* Exercise 1:
According to the article on the White River Junction walking paths, where did the trail from Fairview Terrace come out before it was closed?
* Exercise 2:
Repeat word for word the part of the walking-paths article starting with "At the corner" and going on through "on Fairview Terrace.".

Lost in White River Junction: Network of Walking Paths Connected Terraces

By EmmaJean Holley

Valley News Staff Writer

Published: 07-19-2017 2:58 PM

At the corner of Hillcrest Terrace and Forest Hills Avenue in White River Junction, a shaded, wooded path winds down a leaf-covered slope. To the right of the path, a steep, forested bank rises up toward the houses above; to the left, another bank plummets down toward the houses below, on Fairview Terrace.

The path snakes down to the dead end of Fairview Terrace. Until last year, when construction on an assisted living facility on Gates Street broke ground, the trail turned right and picked up where the pavement tapered off. It led right into the heart of the village, behind what’s now the Barrette Center for the Arts, exiting by the Veterans of Foreign Wars post on South Main Street.

Now, the trail from Fairview Terrace is closed. It stops abruptly, at a sharp drop-off just before the construction site. Both ends of the Fairview Terrace trail have been blocked off with a barrier made of wooden planks and orange safety netting.

Brooke Ciardelli, one of the developers of the assisted living facility and the founder of Northern Stage, said that because of the historic value of the path, it would be restored in its entirety once the building project wraps up.

* Extracted data:
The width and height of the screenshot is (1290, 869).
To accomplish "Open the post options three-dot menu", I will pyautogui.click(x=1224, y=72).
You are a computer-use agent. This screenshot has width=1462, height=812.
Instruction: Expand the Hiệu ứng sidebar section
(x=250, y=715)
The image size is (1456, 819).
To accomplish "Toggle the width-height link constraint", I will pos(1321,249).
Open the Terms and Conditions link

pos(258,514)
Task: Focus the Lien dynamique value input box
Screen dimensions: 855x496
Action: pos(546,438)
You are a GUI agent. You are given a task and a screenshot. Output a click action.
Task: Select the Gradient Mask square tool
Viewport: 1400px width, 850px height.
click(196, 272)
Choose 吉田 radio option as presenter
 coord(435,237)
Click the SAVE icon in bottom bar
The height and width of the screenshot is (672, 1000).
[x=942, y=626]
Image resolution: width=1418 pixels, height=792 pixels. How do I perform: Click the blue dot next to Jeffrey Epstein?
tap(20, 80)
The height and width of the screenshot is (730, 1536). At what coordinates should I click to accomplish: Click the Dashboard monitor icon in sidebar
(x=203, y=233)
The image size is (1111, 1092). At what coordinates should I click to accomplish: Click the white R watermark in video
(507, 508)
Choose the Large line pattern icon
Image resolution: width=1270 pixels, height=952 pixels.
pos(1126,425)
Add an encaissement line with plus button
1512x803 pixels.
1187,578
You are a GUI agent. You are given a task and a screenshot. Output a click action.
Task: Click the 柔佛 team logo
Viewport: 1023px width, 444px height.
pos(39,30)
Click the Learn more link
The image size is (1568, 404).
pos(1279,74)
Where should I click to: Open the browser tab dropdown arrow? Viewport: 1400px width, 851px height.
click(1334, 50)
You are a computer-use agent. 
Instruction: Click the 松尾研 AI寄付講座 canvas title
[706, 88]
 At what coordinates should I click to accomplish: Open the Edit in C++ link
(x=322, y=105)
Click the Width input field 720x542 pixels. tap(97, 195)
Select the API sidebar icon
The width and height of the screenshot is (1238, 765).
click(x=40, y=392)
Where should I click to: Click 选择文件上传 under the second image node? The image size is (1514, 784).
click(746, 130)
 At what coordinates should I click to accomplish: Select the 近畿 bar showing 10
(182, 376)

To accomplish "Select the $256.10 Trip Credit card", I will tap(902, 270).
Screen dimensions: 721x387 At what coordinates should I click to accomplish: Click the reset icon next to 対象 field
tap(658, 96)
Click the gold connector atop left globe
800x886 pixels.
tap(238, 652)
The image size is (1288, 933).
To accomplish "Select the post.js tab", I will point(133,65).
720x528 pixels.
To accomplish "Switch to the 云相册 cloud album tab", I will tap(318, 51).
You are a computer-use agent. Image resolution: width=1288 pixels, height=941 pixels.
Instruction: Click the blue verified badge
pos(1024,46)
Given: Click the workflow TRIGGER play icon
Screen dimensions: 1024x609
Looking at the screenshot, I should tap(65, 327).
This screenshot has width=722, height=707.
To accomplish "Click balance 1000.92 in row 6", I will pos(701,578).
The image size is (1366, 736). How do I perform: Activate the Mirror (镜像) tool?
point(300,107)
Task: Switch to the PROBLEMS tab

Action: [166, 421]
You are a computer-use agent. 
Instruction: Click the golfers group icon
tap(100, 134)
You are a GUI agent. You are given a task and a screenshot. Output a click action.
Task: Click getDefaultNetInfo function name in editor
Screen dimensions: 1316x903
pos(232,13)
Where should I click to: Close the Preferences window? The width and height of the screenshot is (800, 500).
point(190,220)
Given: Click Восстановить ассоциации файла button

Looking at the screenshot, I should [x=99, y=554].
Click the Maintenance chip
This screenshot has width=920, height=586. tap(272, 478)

* Final answer 1:
By the Veterans of Foreign Wars post on South Main Street.

* Final answer 2:
At the corner of Hillcrest Terrace and Forest Hills Avenue in White River Junction, a shaded, wooded path winds down a leaf-covered slope. To the right of the path, a steep, forested bank rises up toward the houses above; to the left, another bank plummets down toward the houses below, on Fairview Terrace.